** Problem description **
From the first line of the data through the line containing "Stampa Digitale [menuitem] (768, 189)", transcribe each line exactly. Pictures do not belong in the copy.

Start of Task data

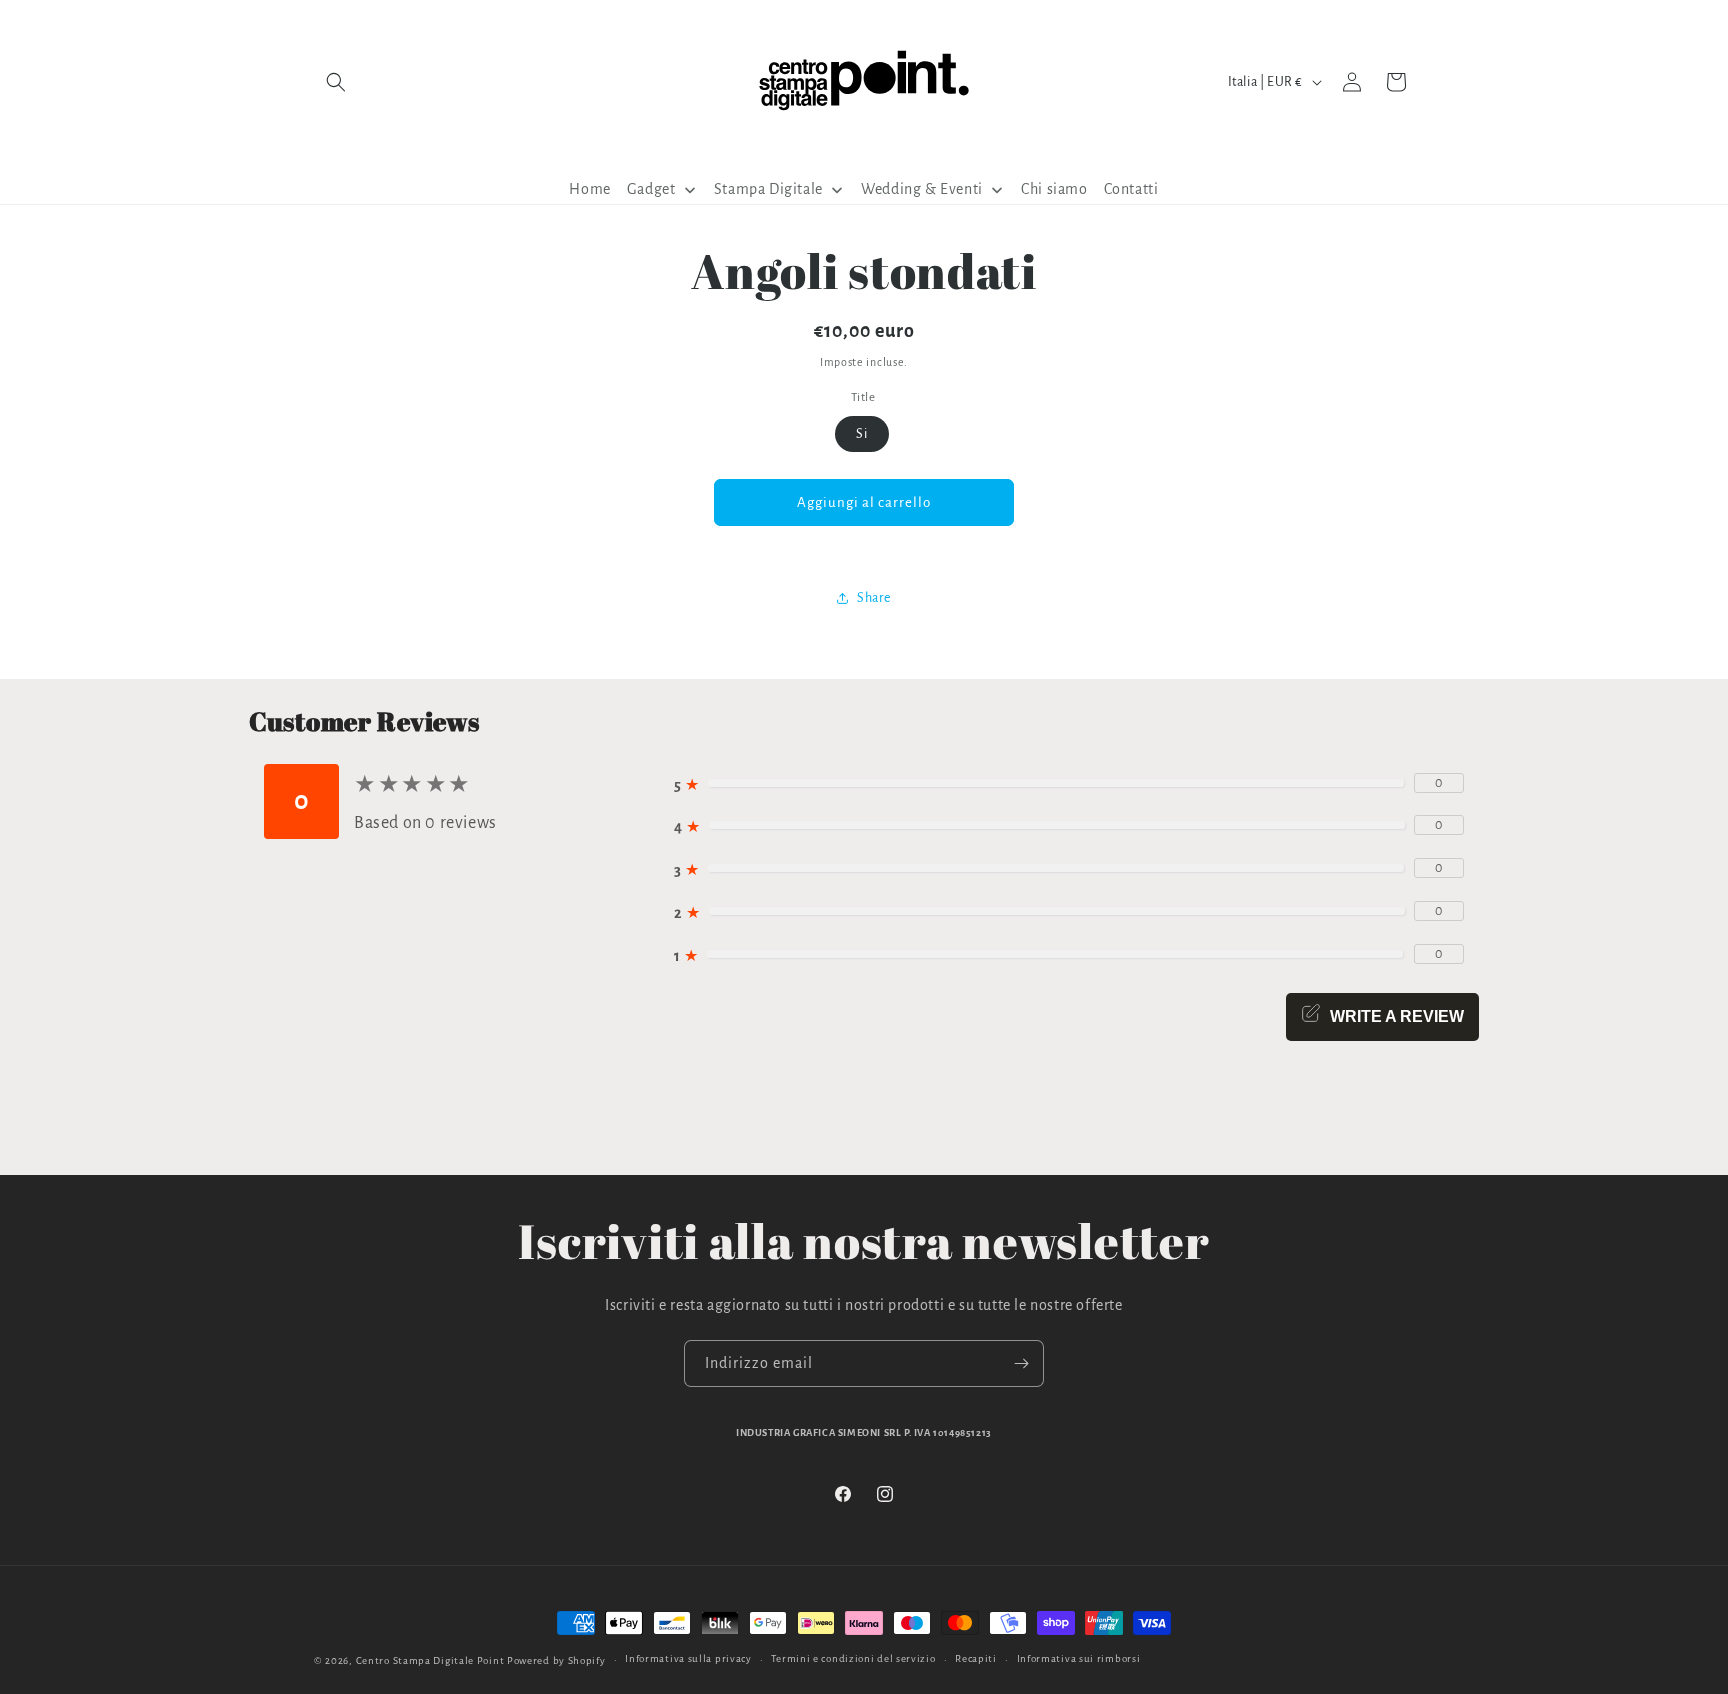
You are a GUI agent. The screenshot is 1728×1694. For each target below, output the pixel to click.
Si (862, 434)
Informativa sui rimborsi (1079, 1658)
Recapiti (976, 1658)
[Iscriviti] (1021, 1363)
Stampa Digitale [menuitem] (768, 189)
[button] (336, 82)
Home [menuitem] (589, 189)
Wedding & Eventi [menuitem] (922, 189)
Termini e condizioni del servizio (853, 1658)
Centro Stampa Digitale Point (430, 1660)
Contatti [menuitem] (1131, 189)
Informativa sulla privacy (688, 1658)
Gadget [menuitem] (651, 189)
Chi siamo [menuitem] (1054, 189)
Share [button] (874, 598)
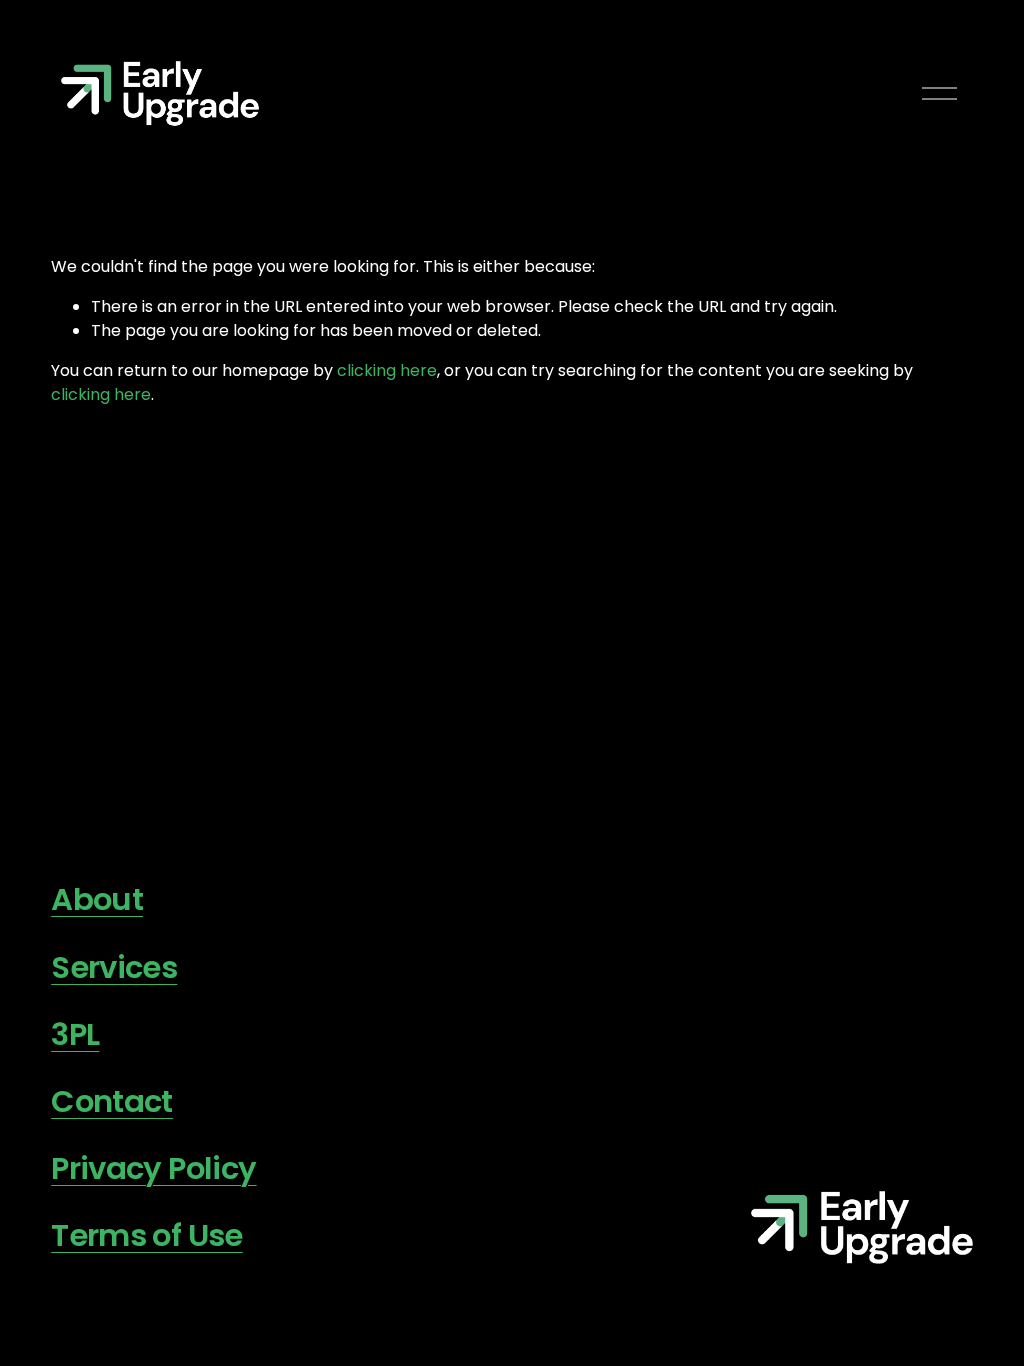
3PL (75, 1034)
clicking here (387, 370)
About (97, 899)
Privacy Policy (153, 1168)
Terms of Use (147, 1235)
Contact (112, 1101)
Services (114, 967)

End of Task data

** Written answer **
You are a GUI agent. The screenshot is 1728×1694. For each target below, output the pixel to click.
Si (862, 434)
Informativa sui rimborsi (1079, 1658)
Recapiti (976, 1658)
[Iscriviti] (1021, 1363)
Stampa Digitale [menuitem] (768, 189)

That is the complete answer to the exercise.